The Evidence on Estrogen, Progesterone, and Spontaneous Coronary Artery Dissection

Author Affiliations
  • 1Department of Cardiovascular Diseases, Mayo Clinic College of Medicine and Science, Rochester, Minnesota
  • 2Department of Surgery, Mayo Clinic College of Medicine and Science, Rochester, Minnesota
  • 3Department of Physiology and Biomedical Engineering, Mayo Clinic College of Medicine and Science, Rochester, Minnesota
JAMA Cardiol. 2019;4(5):403-404. doi:10.1001/jamacardio.2019.0774

Spontaneous coronary artery dissection (SCAD) is a noteworthy causative mechanism of acute coronary syndrome (ACS), owing to a tear and/or hematoma formation within the coronary artery wall that reduces myocardial perfusion. Cases of SCAD are diagnosed by coronary angiography and, in equivocal cases, confirmed with intracoronary imaging.
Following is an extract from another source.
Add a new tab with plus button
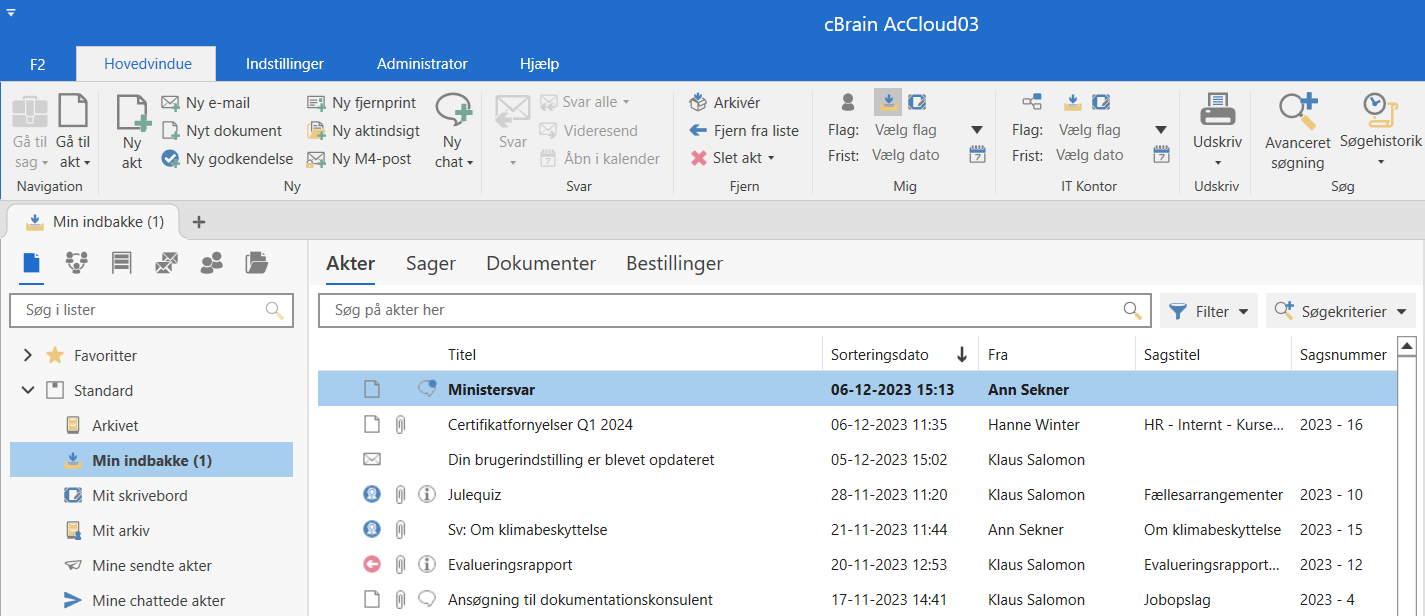1425x616 pixels. (x=199, y=222)
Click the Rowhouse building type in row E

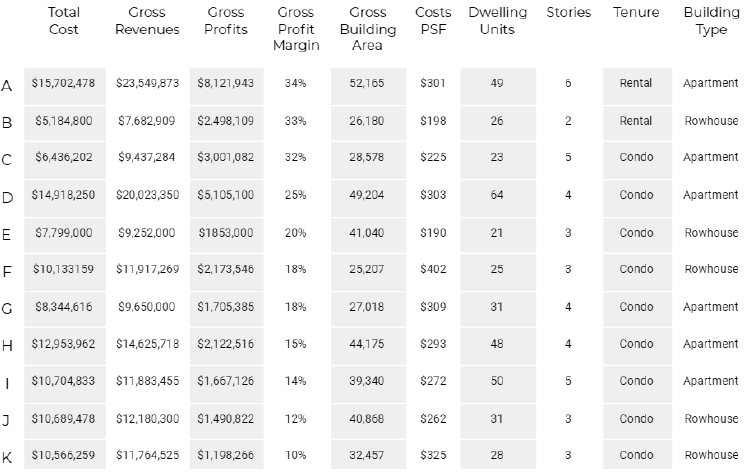(710, 232)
Female patients from as young as 14 years to older than 80 years (mean age, 43-53 years) constitute the largest percentage (in most samples, >80%) of those affected by SCAD. The condition causes 1% to 4% of all cases of ACS and as much as 35% of all myocardial infarctions in women younger than 50 years.1,2 Fibromuscular dysplasia, a female-predominant noninflammatory arteriopathy, is a frequent comorbidity, occurring in over 40% of patients with SCAD.1,2 Other relevant associations with SCAD include a history of hypertension, migraine headache, extreme exertion or emotional stress, and pregnancy or postpartum status.1-3 Furthermore, SCAD is a common causative mechanism of pregnancy-associated myocardial infarction.1,2 The association of SCAD with female sex and pregnancy suggests that sex hormones may contribute to its pathophysiology.